:: Отрывок страницы ::

Игры на общественном пространстве
В 1960 году ситуационисты предложили соорудить лабиринт в Городском музее Амстердама, и в рамках этого проекта они, в частности, запланировали трехдневный «дрейф» по городу с использованием портативных раций для связи «праздношатающихся» с «картографической группой» в радиофицированном автофургоне. Сегодня весь потенциал таких технических средств, прежде являвшихся прерогативой полиции или армии, куда менее ясен. Если преобладание мобильных цифровых медиа — условие обилия «местных» медийных проектов в настоящем, то оно же свидетельствует о том, что проекты, делающие ставку лишь на технические возможности мобильной коммуникации в завоевании общественного пространства, обладают невысокой политической ценностью за счет простого выдвижения на первый план технических возможностей мобильной коммуникации. Вопрос об общественном потенциале местных медиа в частности и новом медийном искусстве на общественном пространстве в целом был поднят после фестиваля «Интерактивный город» на Международном симпозиуме по электронному искусству в Сан-Хосе в 2006 году. Среди наиболее распространенных критических замечаний в адрес показанных произведений искусства была краткосрочность большинства проектов и их акцент на технологиях, а не социальном взаимодействии, а также тот факт, что они зачастую представляли собой программы НИОКР в области телекоммуникационных систем нового поколения24. Кроме того, утверждалось, что в обществе показного потребления с нарождающейся «экономикой впечатлений» концепция игры, унаследованная от сюрреалистов, Леттристского интернационала, ситуационистов и других, осталась в прошлом. Как не без поэтичности выразился один из критиков, «я вижу техно-стиляг с гарнитурами bluetooth в ушах, снимающих пятнадцатисекундные видеоклипы о “состоянии” городов на свои телефоны и с видом знатоков пишущих сообщения своим приятелям — хипстерам-двойникам, следующим за ними на фланерском бульваре “дрейфа”» (Beaudry 2006).

:::

Что сделать
Продолжите отрывок об играх на общественном пространстве и напишите, что идет после его последнего предложения.

:: Показанные данные ::

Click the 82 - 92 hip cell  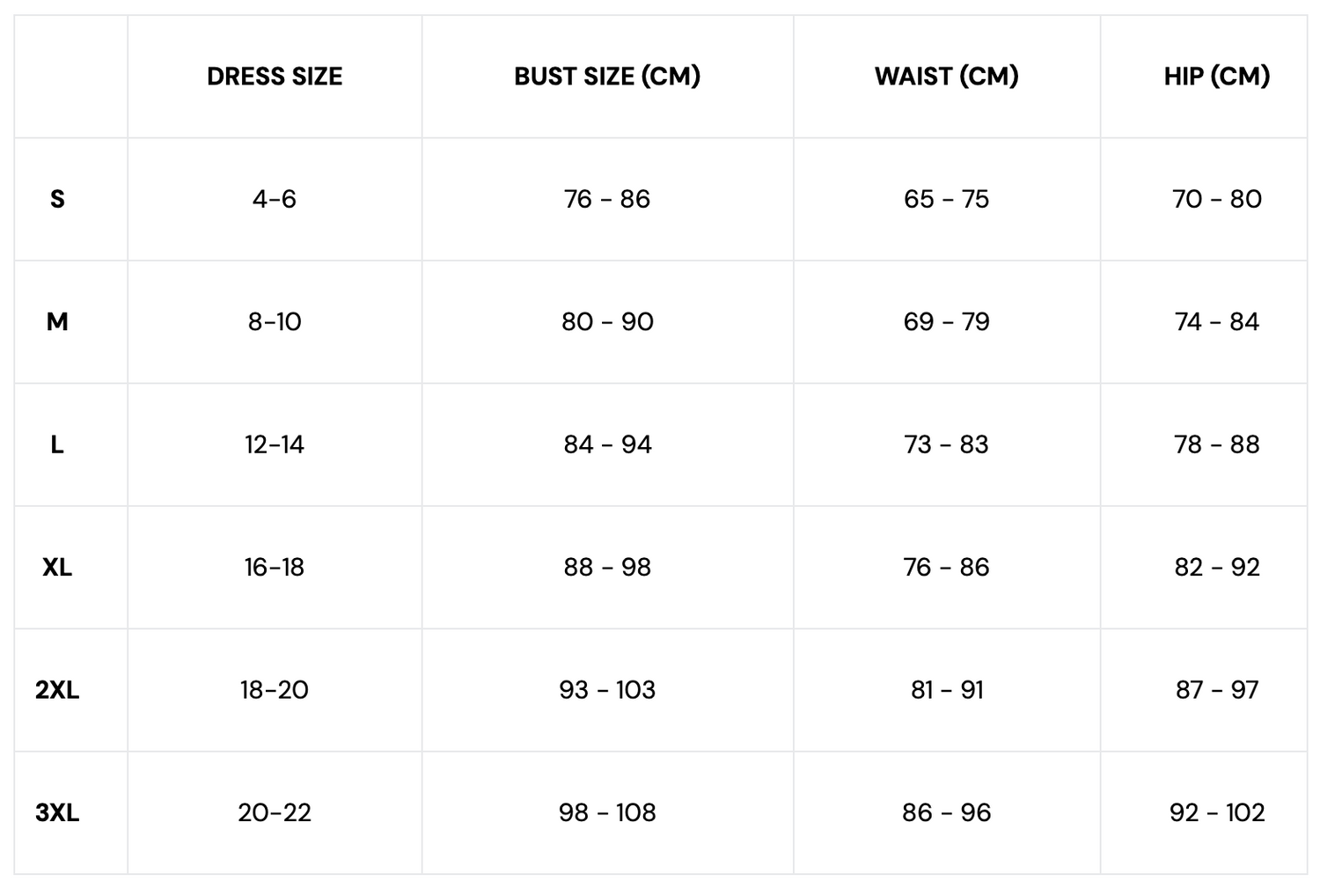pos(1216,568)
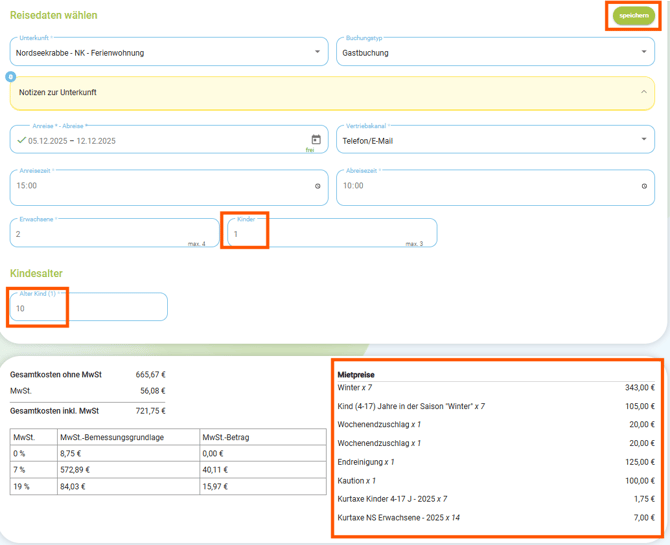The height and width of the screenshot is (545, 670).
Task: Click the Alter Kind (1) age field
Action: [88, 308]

:::

Ответ к заданию
Авторы некоторых из этих замечаний требуют слишком многого от художественных проектов — в конце концов, они были кратковременными и сравнительно небольшими по масштабу. Тем не менее осознание того, что отдельный проект сам по себе не в состоянии преодолеть исторически устоявшиеся расовые, этнические, гендерные и классовые иерархии города, не должно означать отказа от любых начинаний. Важнейшая роль новых медиа на общественном пространстве связана с их способностью избегать «фильтра специализированных объектов», например картинных галерей, и тем самым привлекать в них людей, которые там никогда не бывают. Это свидетельствует о новой функции искусства в современном медийном городе: оно уже не запоздало реагирует на существующие социальные реалии, а представляет собой неотъемлемый элемент строительства социальных отношений.
Пользуясь сеннетовской метафорой игры — хотя не обязательно в том смысле, который он в нее закладывал, — надо подумать о применении медиа, направленном на создание новых форм общественных отношений. Андреас Брокманн утверждает: «Задача творческого использования медиа — формирование многообразия общественных акторов и площадок, разработка методов артикуляции новых публичных сфер, соединяющих физическое городское пространство и потенциальную общественную область электронных сетей. Эта общественная область возникнет лишь при наличии сложных форм взаимодействия, участия и учебы, где используются технические возможности новых сетей, которые придают новым творческим формам зримость, присутствие, активность — одним словом, публичность» (Broeckmann 2000: 167)25.
Как подчеркивают Сеннет и другие, общественная коммуникабельность не возникает естественным путем: ей надо учиться, ее надо взращивать, практиковать. В эпоху, когда на общественном пространстве преобладают зрелищные «брендовые пейзажи», когда оно усмиряется технологиями вездесущей слежки, новые формы общественного взаимодействия, способствующие выработке таких свойств, как коллективное участие и непредсказуемое сотрудничество, приобретают все большее значение в социальной жизни. В этом контексте роль художников, использующих новые медиа для построения экспериментальных интерфейсов в общественном пространстве, может обрести стратегическое значение.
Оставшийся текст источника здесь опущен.